EXERCISE AIM: In the summary of the Gaussian variation field diffusion paper, how long does the framework take to produce high-fidelity 4D synthesis?
== READING TEXT ==
Gaussian Variation Field Diffusion for High-fidelity Video-to-4D Synthesis¶
Conference: ICCV 2025 arXiv: 2507.23785 Code: GVFDiffusion.github.io Area: 3D Vision Keywords: 4D generation, video-to-4D, Gaussian variation field, diffusion model, 3D Gaussian Splatting
TL;DR¶
This paper proposes a video-to-4D generation framework that encodes animation data directly into a compact Gaussian variation field latent space via a Direct 4DMesh-to-GS Variation Field VAE, and trains a temporally-aware diffusion model to generate dynamic 3D content. The framework achieves high-fidelity 4D synthesis in 4.5 seconds and demonstrates strong generalization to real-world video inputs.
Background & Motivation¶
4D generation—creating dynamic 3D content—represents the next frontier following image, video, and 3D generation. Real-world phenomena inherently combine spatial and temporal dynamics, yet training robust 4D diffusion models faces two major technical challenges:
High cost of large-scale 4D dataset construction: Direct approaches require fitting an independent dynamic Gaussian splatting (4DGS) representation to each 3D animation sequence, typically taking tens of minutes per instance (6 minutes for 4DGaussians, 30+ minutes for K-planes), making them computationally expensive and difficult to scale.
Difficulty of directly modeling high-dimensional representations: Simultaneously representing 3D shape, appearance, and motion typically requires over 100K tokens, making direct diffusion modeling extremely challenging.
Limitations of prior work: - Optimization-based methods (Consistent4D, STAG4D, etc.) rely on SDS distillation, requiring over an hour and suffering from spatiotemporal inconsistencies. - Feed-forward methods (L4GM) reconstruct 4DGS from 2D-generated multi-view images, but multi-view inconsistencies in 2D generation degrade quality. - Native 4D diffusion models are absent; existing approaches indirectly leverage 2D/3D priors.
Mechanism: The paper decomposes 4D generation into canonical 3DGS generation (leveraging existing 3D models) and Gaussian Variation Field modeling. By directly encoding 3D animation data, per-instance fitting is bypassed, and high-dimensional motion information is compressed into a compact latent space.
Method¶
Overall Architecture¶
Given an input video \(\mathcal{I} = \{I_t\}_{t=1}^T\), the goal is to generate a 3DGS sequence \(\mathcal{G} = \{G_t\}_{t=1}^T\). This is decomposed into: - Canonical GS \(G_1\): a static 3DGS generated from the first frame using a pretrained 3D model. - Gaussian Variation Field \(\mathcal{V} = \{\Delta G_t\}_{t=1}^T\): temporal variations of each Gaussian attribute relative to \(G_1\).
The framework comprises two main components: (1) the Direct 4DMesh-to-GS Variation Field VAE, and (2) the Gaussian Variation Field diffusion model.
===
== EXCERPTED DATA ==
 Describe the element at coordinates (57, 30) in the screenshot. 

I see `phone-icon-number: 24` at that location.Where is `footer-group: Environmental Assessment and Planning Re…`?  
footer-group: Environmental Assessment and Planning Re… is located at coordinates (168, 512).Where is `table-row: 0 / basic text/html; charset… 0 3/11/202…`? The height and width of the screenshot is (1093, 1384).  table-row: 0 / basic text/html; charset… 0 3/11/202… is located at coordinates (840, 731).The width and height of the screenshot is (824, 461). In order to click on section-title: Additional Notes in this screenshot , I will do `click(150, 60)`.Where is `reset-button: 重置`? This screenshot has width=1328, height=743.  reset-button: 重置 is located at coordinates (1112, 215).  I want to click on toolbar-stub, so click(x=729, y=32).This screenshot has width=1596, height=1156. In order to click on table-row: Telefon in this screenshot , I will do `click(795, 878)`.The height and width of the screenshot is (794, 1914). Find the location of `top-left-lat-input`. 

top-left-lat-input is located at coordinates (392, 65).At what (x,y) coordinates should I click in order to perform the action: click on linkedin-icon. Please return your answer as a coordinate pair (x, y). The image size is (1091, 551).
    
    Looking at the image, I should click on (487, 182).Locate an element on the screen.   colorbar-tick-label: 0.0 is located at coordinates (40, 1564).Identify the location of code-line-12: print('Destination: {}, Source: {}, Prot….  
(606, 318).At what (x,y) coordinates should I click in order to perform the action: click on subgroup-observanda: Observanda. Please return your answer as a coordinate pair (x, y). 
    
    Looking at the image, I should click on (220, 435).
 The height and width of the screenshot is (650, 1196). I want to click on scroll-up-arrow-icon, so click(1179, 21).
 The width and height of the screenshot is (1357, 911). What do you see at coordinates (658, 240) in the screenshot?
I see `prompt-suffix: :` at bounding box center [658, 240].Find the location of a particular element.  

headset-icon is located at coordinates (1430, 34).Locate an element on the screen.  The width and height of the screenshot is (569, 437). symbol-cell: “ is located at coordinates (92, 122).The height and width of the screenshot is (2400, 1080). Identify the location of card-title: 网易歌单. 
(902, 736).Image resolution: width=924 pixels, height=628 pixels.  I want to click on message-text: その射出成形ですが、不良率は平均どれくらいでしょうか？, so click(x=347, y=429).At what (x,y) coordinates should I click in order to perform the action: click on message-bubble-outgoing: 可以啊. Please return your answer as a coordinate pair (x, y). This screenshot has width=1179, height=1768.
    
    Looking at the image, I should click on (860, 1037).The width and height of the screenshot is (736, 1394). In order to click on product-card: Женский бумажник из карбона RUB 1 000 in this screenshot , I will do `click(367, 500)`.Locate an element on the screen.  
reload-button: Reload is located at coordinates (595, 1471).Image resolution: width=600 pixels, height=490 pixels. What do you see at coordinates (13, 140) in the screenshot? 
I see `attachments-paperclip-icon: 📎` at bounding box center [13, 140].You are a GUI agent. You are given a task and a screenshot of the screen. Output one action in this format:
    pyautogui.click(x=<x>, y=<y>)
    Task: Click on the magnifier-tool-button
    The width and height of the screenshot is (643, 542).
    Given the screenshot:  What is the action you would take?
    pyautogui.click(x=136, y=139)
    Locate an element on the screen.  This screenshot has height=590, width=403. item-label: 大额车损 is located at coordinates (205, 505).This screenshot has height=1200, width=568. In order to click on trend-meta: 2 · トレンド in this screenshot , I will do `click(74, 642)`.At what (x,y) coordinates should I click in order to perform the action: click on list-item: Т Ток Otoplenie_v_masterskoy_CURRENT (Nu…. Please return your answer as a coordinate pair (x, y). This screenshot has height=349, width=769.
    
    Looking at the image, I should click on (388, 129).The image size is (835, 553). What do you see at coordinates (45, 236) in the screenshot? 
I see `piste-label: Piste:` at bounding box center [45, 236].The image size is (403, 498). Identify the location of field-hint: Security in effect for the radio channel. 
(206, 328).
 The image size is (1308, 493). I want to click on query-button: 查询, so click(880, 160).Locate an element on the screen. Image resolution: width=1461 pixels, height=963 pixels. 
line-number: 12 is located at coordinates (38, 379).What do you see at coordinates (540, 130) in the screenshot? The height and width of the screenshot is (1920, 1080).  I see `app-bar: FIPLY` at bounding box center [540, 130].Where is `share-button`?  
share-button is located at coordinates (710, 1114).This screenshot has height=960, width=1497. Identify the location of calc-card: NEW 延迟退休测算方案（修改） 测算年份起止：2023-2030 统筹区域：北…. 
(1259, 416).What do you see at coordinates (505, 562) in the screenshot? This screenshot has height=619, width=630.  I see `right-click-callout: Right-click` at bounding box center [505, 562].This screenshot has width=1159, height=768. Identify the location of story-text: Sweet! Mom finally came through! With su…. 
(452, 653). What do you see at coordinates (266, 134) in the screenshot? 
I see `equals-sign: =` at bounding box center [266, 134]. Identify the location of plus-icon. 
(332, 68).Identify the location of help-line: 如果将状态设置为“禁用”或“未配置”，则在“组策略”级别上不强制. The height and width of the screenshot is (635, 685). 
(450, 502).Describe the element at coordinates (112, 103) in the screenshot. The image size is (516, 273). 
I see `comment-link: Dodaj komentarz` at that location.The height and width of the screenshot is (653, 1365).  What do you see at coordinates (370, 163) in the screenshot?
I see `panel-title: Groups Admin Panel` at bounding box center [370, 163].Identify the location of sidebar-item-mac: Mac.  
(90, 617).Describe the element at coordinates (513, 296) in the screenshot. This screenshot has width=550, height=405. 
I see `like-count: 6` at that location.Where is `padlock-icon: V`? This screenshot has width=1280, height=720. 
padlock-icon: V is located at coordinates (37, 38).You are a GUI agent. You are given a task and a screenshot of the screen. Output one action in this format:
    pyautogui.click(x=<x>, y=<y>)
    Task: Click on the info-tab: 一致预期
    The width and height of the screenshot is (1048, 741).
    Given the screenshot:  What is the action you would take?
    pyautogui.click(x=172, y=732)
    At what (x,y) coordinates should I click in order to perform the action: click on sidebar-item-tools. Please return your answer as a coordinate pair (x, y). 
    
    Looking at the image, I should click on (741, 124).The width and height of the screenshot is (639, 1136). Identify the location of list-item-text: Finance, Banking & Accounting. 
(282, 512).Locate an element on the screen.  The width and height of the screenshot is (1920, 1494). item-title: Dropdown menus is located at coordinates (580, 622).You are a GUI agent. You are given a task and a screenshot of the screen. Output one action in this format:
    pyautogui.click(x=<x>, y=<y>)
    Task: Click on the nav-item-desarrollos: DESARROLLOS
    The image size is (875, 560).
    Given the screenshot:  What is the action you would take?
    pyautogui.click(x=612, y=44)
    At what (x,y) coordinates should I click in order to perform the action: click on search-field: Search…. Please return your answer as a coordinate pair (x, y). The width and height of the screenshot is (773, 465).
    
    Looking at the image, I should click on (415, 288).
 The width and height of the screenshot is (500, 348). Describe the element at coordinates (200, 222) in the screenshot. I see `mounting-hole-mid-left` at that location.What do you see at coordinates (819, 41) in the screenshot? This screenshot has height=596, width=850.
===
SOLUTION TO THIS EXERCISE: 4.5 seconds